Inverse design of composite molecular structures is computationally expensive due to vast search spaces. The challenge is further exacerbated when the desired molecule must simultaneously satisfy multiple properties—for instance, biopolymer nanocomposites as sustainable plastic alternatives need to meet criteria like mechanical strength, biodegradability, and optical transparency simultaneously. Existing techniques often focus on one property at a time and rely on computationally expensive genetic algorithms or perturbation-based optimization.
We propose FINDER (Fast INverse Design via Entropic-Risk-Based Counterfactual Explanations), a unified framework for composite molecular design that efficiently discovers candidates satisfying multiple target properties. FINDER brings several innovations:
- Multi-property counterfactual optimization: A novel constrained optimization for finding counterfactual explanations that satisfy multiple target properties simultaneously.
- Entropic risk tuning knob: A flexible parameter \(\theta\) that balances different properties via entropic risk measures, avoiding worst-case min-max optimization.
- Fast projected gradient descent: An iterative solver that is orders of magnitude faster than genetic algorithms or Bayesian optimization.
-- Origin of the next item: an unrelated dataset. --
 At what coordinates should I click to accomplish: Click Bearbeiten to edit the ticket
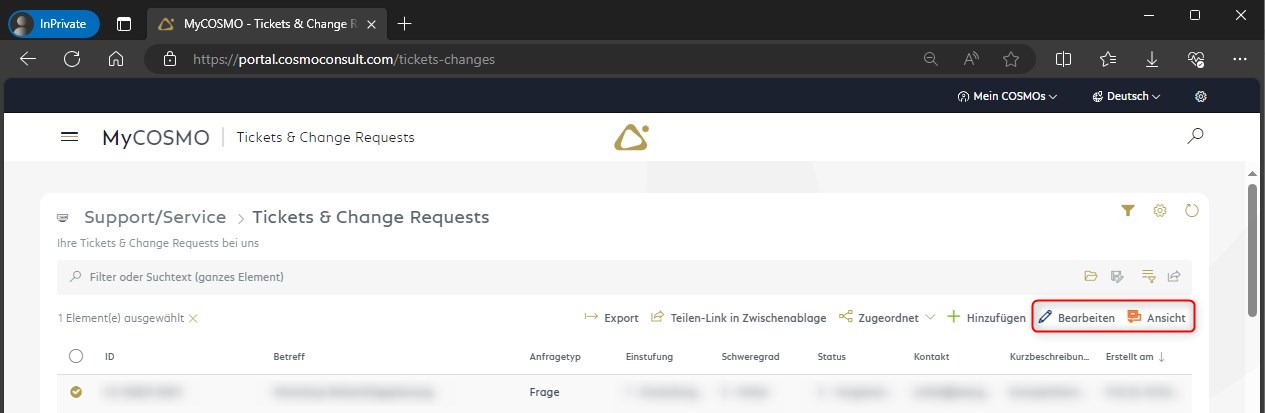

FINDER uses a unified input representation based on molecular fingerprints that supports permutation-invariant predictions and enables modifications to both molecular structures and constituent ratios. The framework also provides theoretical guarantees on the fraction of properties satisfied by generated counterfactuals.
We evaluate FINDER on two applications: (i) High Entropy Alloy (HEA) design with 7 target properties, and (ii) biopolymer nanocomposite design with 8 target properties. FINDER achieves a superior trade-off between generation time and number of properties satisfied compared to genetic algorithms, NSGA-II, and Bayesian optimization baselines—reducing counterfactual generation time from hours to seconds.